Dataset entries Start Marker
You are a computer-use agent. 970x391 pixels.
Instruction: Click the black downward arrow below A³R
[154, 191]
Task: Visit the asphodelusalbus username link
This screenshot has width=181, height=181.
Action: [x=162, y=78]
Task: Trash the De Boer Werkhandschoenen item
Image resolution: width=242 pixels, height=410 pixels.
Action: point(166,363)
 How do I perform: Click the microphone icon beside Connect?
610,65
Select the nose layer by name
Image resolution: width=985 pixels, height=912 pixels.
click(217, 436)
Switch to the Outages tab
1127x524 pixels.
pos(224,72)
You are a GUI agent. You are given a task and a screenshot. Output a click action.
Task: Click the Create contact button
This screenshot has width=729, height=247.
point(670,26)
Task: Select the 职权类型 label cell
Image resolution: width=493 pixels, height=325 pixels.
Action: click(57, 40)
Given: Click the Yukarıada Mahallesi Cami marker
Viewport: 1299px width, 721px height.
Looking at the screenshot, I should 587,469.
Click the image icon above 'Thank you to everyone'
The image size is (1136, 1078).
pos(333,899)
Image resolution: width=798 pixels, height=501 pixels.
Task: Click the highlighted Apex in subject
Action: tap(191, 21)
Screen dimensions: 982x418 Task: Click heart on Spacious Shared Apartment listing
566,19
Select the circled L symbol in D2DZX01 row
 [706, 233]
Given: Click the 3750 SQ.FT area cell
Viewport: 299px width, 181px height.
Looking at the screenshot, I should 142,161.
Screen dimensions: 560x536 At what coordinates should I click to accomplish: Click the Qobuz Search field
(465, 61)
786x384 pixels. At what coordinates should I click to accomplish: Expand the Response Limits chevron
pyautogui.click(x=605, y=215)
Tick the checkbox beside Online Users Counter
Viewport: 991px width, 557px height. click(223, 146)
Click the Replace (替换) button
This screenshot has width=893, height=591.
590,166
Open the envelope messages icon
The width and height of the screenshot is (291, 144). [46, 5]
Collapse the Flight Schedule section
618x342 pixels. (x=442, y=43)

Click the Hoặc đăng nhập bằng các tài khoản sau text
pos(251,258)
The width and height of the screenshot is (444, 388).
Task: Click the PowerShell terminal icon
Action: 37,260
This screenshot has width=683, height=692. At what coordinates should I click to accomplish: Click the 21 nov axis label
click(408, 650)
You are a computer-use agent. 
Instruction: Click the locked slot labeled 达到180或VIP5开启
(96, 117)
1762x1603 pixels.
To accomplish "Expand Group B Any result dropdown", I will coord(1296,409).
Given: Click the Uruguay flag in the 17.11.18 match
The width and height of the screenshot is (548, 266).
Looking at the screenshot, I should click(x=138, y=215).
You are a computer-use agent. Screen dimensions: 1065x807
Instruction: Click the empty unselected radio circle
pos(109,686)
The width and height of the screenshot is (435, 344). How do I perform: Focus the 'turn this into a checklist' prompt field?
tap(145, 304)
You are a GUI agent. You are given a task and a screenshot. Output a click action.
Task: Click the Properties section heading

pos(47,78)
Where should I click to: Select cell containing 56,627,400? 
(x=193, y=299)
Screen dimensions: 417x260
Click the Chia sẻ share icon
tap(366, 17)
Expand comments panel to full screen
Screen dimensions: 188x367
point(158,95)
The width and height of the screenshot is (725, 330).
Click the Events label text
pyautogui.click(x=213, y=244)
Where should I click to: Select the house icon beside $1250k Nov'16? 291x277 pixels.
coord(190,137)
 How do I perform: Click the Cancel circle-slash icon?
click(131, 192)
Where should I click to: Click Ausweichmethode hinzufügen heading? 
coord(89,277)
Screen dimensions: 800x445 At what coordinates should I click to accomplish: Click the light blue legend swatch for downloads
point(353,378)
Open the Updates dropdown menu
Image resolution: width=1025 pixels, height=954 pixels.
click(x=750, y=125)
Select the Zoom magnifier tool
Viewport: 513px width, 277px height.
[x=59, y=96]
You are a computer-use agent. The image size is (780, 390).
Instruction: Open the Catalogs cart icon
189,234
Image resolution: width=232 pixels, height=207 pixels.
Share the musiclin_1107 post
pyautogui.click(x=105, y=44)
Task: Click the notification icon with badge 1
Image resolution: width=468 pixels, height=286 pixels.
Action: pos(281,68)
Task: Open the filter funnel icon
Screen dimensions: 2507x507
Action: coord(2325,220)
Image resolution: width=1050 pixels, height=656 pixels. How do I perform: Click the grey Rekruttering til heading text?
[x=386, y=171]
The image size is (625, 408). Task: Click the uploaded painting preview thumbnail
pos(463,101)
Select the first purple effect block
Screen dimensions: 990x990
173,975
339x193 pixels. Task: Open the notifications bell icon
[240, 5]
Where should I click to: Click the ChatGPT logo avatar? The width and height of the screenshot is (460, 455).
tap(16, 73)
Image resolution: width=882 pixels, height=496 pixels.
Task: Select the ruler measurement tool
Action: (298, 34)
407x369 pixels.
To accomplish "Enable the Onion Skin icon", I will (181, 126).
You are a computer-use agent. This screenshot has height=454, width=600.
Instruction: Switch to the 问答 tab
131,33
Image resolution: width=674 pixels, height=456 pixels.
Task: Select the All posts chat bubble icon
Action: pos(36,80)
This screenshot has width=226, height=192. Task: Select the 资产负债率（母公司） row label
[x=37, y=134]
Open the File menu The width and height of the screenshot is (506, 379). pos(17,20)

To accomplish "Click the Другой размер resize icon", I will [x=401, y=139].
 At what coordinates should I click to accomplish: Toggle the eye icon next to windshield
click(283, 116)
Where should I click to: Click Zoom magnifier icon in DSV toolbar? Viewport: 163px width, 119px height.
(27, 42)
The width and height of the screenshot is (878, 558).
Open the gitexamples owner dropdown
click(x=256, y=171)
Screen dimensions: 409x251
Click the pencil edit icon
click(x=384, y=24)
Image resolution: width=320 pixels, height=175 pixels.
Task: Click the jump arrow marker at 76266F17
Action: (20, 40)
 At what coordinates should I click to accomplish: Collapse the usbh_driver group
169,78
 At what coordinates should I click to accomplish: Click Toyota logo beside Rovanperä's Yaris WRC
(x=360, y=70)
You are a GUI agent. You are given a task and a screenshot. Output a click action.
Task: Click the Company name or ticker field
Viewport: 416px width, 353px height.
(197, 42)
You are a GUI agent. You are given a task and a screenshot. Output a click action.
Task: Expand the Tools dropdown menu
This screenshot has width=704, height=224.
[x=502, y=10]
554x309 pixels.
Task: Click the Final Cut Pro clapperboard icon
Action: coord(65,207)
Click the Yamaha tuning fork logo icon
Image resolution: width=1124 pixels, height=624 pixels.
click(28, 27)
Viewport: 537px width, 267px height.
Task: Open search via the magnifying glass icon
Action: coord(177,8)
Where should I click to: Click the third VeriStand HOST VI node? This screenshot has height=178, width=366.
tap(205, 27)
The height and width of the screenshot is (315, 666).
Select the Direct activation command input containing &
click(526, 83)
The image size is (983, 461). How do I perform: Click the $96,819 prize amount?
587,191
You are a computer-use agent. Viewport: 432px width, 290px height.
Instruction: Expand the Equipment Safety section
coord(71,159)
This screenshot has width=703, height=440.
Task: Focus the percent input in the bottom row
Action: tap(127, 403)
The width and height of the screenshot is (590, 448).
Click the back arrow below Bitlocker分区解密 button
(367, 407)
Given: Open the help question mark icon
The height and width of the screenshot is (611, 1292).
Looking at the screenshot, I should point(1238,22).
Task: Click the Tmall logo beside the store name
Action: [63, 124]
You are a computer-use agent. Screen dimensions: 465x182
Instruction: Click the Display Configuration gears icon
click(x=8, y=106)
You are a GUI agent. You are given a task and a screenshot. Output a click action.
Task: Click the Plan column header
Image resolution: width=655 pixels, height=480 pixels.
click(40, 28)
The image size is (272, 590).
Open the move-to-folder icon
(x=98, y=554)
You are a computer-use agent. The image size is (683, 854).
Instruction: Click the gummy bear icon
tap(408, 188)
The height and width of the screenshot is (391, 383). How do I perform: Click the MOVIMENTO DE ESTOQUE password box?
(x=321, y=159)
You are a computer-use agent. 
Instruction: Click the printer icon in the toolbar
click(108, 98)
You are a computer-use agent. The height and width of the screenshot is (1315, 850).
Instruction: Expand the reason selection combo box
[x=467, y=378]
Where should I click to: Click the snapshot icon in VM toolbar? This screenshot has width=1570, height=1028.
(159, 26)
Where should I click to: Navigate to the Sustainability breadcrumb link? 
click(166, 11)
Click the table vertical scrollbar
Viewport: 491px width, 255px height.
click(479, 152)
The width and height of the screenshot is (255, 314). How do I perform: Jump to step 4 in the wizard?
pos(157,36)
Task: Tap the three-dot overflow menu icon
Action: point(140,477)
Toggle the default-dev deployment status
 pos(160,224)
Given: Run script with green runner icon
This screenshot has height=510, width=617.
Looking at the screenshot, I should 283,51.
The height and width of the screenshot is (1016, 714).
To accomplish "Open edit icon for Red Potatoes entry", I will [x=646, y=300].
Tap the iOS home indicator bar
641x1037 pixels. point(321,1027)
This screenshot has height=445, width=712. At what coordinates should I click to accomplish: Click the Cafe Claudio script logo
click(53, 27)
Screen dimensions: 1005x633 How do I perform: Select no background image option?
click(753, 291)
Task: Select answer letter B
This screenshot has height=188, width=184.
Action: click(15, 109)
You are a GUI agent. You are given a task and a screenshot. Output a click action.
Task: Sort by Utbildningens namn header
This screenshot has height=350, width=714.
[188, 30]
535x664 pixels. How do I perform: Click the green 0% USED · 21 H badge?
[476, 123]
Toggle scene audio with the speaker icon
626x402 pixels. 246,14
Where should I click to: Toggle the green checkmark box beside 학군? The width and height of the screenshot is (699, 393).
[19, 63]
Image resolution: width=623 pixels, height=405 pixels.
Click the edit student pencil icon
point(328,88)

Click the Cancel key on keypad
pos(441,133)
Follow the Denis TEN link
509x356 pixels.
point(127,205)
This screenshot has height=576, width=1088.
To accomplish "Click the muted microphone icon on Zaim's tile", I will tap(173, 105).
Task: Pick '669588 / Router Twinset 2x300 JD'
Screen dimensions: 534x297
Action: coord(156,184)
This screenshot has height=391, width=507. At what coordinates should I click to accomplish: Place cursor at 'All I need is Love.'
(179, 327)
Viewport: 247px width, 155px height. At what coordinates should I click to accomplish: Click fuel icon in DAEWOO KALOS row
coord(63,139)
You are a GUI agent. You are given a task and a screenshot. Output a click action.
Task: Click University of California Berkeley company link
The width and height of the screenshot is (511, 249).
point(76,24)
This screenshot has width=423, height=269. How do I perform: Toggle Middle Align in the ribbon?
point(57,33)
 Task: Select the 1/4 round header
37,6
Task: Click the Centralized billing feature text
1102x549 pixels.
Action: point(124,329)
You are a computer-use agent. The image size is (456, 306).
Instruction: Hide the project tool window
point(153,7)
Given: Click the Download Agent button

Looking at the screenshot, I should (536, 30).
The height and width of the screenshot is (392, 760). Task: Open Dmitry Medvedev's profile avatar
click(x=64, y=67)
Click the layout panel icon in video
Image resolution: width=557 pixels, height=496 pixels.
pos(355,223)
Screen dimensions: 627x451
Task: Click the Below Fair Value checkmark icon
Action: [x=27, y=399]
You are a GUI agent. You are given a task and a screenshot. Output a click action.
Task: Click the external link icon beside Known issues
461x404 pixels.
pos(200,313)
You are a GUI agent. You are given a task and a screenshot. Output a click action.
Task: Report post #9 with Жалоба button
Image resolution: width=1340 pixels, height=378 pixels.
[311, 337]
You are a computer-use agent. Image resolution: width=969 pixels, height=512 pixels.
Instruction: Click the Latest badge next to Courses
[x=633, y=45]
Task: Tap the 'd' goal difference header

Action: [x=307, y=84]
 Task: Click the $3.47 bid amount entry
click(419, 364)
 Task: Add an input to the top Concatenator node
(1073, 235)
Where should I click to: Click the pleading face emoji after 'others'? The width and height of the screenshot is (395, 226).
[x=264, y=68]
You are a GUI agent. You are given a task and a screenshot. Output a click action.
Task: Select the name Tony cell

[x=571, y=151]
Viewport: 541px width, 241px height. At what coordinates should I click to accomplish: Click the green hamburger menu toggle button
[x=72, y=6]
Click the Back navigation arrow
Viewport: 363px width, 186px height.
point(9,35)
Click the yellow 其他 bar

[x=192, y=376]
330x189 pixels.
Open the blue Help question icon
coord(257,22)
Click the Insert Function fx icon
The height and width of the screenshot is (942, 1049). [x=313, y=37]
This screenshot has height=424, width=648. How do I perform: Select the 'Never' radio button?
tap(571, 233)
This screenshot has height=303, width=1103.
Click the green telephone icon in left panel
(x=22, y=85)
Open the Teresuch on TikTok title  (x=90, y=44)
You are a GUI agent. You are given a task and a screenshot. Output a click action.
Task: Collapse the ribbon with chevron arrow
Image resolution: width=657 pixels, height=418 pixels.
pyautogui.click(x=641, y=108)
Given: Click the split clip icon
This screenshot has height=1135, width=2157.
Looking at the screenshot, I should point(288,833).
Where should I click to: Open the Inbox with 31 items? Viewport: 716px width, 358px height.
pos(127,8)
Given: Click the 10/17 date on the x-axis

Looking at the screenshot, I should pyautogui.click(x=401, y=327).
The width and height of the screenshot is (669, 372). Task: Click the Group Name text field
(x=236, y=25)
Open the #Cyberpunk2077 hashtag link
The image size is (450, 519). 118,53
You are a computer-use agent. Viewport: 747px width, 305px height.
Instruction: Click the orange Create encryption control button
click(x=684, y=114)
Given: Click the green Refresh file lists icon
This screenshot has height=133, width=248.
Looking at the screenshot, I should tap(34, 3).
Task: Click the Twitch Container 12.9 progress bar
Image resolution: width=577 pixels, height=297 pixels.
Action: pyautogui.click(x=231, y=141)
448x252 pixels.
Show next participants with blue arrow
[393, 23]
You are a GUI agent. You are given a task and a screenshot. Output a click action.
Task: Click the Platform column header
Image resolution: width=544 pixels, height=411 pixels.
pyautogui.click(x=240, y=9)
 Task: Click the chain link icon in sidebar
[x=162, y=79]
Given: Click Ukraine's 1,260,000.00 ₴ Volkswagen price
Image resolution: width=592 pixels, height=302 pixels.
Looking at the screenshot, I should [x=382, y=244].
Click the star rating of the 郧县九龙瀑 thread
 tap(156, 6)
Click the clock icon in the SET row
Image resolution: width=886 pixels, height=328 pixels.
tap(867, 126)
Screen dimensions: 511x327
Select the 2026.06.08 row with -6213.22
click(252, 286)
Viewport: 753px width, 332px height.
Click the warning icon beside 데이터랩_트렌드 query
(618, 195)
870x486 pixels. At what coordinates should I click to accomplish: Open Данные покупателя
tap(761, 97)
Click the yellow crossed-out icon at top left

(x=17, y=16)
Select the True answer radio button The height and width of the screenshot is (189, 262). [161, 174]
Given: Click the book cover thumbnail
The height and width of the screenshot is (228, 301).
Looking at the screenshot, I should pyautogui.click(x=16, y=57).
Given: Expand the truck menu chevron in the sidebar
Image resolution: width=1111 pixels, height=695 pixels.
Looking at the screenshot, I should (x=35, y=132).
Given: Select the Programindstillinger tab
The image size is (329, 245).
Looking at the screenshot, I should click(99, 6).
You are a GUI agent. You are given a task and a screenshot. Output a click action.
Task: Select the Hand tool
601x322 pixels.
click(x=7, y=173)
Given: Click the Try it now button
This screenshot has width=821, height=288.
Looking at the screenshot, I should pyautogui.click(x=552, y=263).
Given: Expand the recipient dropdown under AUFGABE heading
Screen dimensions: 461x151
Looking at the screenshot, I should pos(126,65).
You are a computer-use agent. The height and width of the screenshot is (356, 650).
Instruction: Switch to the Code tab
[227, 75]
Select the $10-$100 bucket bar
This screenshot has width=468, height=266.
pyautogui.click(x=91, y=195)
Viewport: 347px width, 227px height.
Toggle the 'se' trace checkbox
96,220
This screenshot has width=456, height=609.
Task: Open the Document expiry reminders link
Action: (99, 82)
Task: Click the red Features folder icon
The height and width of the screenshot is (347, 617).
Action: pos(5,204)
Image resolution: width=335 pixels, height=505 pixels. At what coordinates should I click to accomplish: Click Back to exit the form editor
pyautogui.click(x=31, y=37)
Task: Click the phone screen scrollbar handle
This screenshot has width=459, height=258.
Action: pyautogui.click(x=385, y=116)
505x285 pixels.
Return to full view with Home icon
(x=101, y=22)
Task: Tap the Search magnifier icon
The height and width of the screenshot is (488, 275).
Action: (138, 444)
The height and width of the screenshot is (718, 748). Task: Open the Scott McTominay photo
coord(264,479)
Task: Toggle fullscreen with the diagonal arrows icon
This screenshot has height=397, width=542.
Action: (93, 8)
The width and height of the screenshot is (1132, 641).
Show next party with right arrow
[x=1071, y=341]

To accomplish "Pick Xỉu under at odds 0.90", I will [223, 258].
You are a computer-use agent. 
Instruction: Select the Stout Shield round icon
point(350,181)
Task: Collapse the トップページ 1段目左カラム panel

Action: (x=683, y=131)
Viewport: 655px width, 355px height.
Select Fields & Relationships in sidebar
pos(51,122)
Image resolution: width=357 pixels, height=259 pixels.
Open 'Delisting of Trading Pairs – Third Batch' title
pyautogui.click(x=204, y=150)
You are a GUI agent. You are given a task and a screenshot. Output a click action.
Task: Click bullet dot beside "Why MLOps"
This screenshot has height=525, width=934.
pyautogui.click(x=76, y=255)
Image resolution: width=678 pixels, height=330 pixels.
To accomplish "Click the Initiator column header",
Dataset entries End Marker
--- Exercise instructions ---
Everything above from the line containing "Given: Run script with green runner icon" down to the line containing "Task: Select answer letter B" is to be transcribed exactly, with both of those lines included and nothing else added.

--- Exercise answer ---
Given: Run script with green runner icon
This screenshot has height=510, width=617.
Looking at the screenshot, I should 283,51.
The height and width of the screenshot is (1016, 714).
To accomplish "Open edit icon for Red Potatoes entry", I will [x=646, y=300].
Tap the iOS home indicator bar
641x1037 pixels. point(321,1027)
This screenshot has height=445, width=712. At what coordinates should I click to accomplish: Click the Cafe Claudio script logo
click(53, 27)
Screen dimensions: 1005x633 How do I perform: Select no background image option?
click(753, 291)
Task: Select answer letter B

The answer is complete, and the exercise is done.